Aim: Continue the forum post about weights not updating for a custom loss function, starting right after its last line of code.

++++ Text provided ++++

Weights not updating for custom loss function

I know many have answered this issue but my problem is slightly different which I could not find an answer for.

Basically, I am creating my own custom loss (cost) function, however, it uses the output of the MLP as a means to calculate the actual loss in the system - the MLP output is not directly transferred in the loss function. I have coded a very simplified example of my problem for your understanding.

My intuition is that my current implementation is breaking the computational graph and thus the optimizer is not updating the weights. So my question is how could this be modified in order to make sure the computational graph does not break down and the weights update.

Please let me know if you need more explanation(s) of my problem. Thank you in advance!

Below is the sample code:

import torch.nn as nn
import torch.nn.functional as F
import torch

class MLP(nn.Module):
    def __init__(self, input_dim, output_dim, activation, bias):

        self.input_fc = nn.Linear(input_dim, 200, bias=bias)
        self.hidden_fc = nn.Linear(200, 150, bias=bias)
        self.output_fc = nn.Linear(150, output_dim, bias=bias)
        self.activation = activation
    def forward(self, x):

        h_1 = self.activation(self.input_fc(x))
        h_2 = self.activation(self.hidden_fc(h_1))
        y_pred = self.output_fc(h_2)

        y_prob = F.softmax(y_pred, dim=1)

        return y_prob
def cost(y_prob, target):
    cost_array = torch.rand(1,output_dim) # random cost array
    idx_max = torch.argmax(y_prob)
    # To simplify, the cost is chosen with respect to the node with highest probability 
    cost = torch.tensor(cost_array[0,idx_max]-target, requires_grad=True)

++++ Supplied data ++++

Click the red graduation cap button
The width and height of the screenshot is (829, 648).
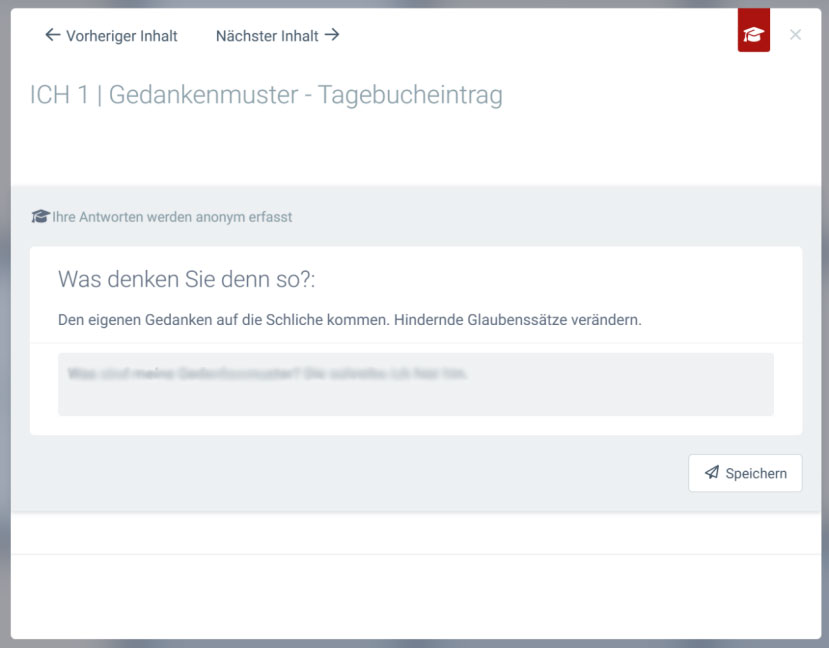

++++
++++ Supplied data ++++

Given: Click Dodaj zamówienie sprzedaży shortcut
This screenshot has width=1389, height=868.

++++

Task result:
    return cost

torch.manual_seed(10) # just to have same result every run

input_dim, output_dim = 10, 9

activation = F.relu
bias = True
device = torch.device("cuda" if torch.cuda.is_available() else "cpu")

Classifier = MLP(input_dim, output_dim, activation, bias).to(device)
learning_rate = 1e-3
optimizer = torch.optim.Adam(Classifier.parameters(), lr=learning_rate)

numEpochs = 10
input_mlp = torch.rand(1,input_dim).to(device)

target = torch.tensor(0).to(device) # target value is set to zero

for epoch in range(numEpochs):
    # using weight norm to check if the weights are changing
    weight_norm = 0
    for param in Classifier.parameters():
        weight_norm += torch.norm(param,2).item()

    y_prob = Classifier(input_mlp)
    loss = cost(y_prob, target)
    print('Weight norm: {:.10f}, Loss = {:.4f}'.format(weight_norm, loss.item()))


That’s correct, since torch.argmax is not differentiable and you are trying to “fix” this by re-wrapping the result into a new tensor with requires_grad=True.

1 Like

Thanks for confirming my doubt. any fix for this that you may suggest? I would really appreciate it

I’m unsure how the cost function should work right now as it seems you are randomly initializing the cost_array and try to use the predictions from the model to index it. cost_array is not attached to the computation graph at all and I don’t know how the gradients should be calculated in this case (it won’t have a valid .grad_fn as it’s a new leaf tensor).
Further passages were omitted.